_Aim of the task_
Answer these questions from the text on phenylephrine decongestant lawsuits:
(a) On what date did an FDA Advisory Panel unanimously conclude that phenylephrine is ineffective?
(b) Which Procter & Gamble product did the plaintiff buy, according to the Complaint?
(c) Which company that makes generic oral decongestants has also been named in such lawsuits?

[Opening Extract to read section]

Phenylephrine Oral Decongestants Class Action Lawsuits & Settlements
Class Action lawsuits filed against makers of some over-the-counter oral decongestants stem from a Federal Drug Administration (FDA) study that concluded these phenylephrine-based congestion medications are not effective.
We are no longer accepting these cases.
What We Know About the Nasal Decongestants Lawsuits
In 2018, new FDA guidance for evaluating nasal congestion-related symptoms revealed that previous data about the effectiveness of phenylephrine, a common decongestant ingredient in over-the-counter cold medicines, was unreliable.
On September 12, 2023, an FDA Advisory Panel came to the unanimous conclusion that phenylephrine is ineffective.
A lawsuit filed against Johnson & Johnson’s consumer business (now known as Kenvue) and Procter & Gamble alleges that by 2018, the decongestant makers should have recognized the “false and deceptive” nature of their marketing claims regarding phenylephrine products.
According to this Complaint, the plaintiff purchased Johnson & Johnson's Sudafed PE and Benadryl Allergy Plus, and Procter & Gamble's Vicks NyQuil, because these companies claimed they worked.
Lawsuits with similar claims have been filed against the makers of TheraFlu (GSK) and Mucinex Sinus Max (Reckitt Benckiser). Walgreens makes generic oral decongestants and has also been named in such lawsuits.
Makers Knew or Should Have Known the Decongestants Didn’t Work
Given the number of scientific studies indicating the ineffectiveness of oral OTC phenylephrine-based cold medicines, combined with the FDA’s concerns in 2018, the makers of these medicines knew or should have known what they were selling to consumers was not effective.

[Closing Extract to read section]
[Opening Data for review section]

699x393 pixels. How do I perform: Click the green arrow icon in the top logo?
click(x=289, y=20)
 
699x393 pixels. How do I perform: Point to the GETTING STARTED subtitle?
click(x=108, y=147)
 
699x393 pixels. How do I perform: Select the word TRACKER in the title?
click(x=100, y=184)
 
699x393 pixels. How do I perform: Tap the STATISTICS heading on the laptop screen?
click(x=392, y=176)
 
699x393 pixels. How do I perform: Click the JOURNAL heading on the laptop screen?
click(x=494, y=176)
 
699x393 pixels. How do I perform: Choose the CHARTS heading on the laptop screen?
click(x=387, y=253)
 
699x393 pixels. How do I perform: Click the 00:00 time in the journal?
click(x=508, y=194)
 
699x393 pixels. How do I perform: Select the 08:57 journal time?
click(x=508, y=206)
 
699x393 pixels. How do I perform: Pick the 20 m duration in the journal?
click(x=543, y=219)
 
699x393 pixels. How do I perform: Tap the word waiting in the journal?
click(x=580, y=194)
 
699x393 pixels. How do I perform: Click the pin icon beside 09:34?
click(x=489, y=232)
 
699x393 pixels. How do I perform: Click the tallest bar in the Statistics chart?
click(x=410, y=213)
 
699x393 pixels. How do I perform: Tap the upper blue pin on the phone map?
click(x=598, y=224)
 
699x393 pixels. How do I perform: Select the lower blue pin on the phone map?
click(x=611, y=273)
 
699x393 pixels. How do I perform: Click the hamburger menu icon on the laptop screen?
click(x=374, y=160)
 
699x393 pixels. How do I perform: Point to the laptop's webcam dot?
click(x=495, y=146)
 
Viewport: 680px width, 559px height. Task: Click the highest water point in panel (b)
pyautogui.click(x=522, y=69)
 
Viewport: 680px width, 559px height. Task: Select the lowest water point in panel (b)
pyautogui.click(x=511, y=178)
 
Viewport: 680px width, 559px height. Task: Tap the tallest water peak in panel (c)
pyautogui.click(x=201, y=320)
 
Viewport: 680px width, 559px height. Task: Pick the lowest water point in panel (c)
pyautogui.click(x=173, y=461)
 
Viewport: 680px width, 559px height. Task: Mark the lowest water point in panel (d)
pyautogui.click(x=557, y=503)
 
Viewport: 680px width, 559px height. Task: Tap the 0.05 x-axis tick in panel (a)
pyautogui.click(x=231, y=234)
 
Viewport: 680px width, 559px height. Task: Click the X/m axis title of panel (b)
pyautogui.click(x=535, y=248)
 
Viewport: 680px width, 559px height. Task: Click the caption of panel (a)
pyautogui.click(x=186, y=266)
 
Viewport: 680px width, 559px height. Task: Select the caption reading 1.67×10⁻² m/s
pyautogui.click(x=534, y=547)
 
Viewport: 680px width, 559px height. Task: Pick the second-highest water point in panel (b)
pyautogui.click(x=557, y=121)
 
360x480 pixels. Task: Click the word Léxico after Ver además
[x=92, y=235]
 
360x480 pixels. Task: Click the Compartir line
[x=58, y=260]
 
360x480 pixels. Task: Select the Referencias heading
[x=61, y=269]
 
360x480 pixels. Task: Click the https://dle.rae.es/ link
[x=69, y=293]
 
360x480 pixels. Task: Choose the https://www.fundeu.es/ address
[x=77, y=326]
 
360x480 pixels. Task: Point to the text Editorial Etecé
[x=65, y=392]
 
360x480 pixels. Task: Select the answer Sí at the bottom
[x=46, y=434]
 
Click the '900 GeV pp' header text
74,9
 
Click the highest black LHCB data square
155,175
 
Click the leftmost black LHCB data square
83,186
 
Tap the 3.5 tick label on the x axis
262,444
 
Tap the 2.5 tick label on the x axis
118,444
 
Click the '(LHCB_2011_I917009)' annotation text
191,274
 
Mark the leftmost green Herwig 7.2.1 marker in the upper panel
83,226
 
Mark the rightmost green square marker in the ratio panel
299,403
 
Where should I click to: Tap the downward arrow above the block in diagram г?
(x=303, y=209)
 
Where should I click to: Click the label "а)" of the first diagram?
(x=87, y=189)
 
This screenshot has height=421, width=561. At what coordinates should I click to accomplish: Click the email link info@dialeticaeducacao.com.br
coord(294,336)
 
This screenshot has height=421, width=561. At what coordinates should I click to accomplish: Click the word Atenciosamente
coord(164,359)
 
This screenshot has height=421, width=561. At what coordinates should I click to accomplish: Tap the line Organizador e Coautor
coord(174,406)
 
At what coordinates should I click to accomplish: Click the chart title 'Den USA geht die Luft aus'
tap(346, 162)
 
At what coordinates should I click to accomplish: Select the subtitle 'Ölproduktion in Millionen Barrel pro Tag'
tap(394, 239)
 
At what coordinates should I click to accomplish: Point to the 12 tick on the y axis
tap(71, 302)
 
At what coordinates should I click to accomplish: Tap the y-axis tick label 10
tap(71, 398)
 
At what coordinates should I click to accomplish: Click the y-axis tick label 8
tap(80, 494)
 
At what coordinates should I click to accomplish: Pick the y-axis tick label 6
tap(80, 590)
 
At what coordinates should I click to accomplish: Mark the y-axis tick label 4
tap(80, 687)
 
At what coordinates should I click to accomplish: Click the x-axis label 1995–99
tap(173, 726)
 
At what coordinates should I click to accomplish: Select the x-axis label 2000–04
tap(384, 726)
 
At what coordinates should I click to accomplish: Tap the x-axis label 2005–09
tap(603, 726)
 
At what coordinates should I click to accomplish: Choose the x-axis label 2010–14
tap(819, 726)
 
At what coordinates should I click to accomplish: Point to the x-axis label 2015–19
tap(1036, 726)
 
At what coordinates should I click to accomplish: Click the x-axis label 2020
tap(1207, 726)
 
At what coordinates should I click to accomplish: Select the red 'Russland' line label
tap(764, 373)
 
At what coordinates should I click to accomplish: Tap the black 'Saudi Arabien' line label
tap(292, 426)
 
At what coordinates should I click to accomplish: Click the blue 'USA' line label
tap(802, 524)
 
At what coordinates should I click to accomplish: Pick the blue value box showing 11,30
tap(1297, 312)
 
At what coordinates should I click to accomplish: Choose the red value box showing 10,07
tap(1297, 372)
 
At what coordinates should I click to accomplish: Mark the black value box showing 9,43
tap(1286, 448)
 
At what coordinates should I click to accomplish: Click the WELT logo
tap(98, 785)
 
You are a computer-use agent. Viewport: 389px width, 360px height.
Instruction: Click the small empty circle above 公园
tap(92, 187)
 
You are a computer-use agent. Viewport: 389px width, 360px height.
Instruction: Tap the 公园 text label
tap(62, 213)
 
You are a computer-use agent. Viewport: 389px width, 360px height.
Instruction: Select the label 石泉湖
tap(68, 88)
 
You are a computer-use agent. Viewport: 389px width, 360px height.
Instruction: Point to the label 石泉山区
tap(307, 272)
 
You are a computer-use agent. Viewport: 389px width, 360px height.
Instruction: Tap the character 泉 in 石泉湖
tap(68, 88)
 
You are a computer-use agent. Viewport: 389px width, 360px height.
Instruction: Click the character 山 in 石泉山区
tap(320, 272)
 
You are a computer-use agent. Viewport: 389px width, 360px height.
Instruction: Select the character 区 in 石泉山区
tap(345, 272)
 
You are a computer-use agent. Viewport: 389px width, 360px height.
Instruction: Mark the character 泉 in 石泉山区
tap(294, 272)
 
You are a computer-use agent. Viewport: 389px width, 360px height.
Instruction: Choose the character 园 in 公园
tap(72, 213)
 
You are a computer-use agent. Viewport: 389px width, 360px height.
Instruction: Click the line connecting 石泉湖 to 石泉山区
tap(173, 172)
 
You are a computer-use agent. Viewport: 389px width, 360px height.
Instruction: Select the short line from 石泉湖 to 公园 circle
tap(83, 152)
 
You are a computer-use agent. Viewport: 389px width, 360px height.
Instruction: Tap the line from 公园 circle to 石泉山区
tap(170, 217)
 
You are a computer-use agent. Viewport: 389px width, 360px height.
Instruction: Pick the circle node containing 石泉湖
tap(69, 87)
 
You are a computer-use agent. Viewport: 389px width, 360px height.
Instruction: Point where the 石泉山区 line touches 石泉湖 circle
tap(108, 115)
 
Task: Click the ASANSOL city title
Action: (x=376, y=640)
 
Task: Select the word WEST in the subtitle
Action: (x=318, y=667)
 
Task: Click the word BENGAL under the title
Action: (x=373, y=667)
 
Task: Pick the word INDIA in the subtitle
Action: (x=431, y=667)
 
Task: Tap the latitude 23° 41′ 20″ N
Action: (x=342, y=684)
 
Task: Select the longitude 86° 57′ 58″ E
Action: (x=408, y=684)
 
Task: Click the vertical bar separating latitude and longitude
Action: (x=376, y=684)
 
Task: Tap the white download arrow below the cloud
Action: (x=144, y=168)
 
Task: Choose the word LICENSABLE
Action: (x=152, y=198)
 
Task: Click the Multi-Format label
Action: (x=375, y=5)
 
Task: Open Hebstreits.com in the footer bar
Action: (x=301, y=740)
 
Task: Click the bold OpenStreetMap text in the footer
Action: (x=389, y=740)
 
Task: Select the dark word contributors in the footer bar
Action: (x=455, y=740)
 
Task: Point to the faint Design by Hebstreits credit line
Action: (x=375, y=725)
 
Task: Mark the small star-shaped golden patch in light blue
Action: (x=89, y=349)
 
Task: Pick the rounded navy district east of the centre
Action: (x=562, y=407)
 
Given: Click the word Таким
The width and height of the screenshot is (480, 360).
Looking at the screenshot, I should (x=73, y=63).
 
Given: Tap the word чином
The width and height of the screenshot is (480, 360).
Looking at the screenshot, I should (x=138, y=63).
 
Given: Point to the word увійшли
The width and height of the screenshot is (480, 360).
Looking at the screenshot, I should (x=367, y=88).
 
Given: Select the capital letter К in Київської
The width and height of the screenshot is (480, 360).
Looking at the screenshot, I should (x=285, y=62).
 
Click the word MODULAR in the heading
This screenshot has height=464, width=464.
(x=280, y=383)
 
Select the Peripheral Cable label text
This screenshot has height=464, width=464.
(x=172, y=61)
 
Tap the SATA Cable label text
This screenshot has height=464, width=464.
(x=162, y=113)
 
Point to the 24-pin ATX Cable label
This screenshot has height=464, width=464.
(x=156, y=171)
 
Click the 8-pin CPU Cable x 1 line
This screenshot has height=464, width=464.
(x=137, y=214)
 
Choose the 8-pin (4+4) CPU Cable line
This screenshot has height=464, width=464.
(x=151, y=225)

[Closing Data for review section]

_Solution_
(a) September 12, 2023
(b) Vicks NyQuil
(c) Walgreens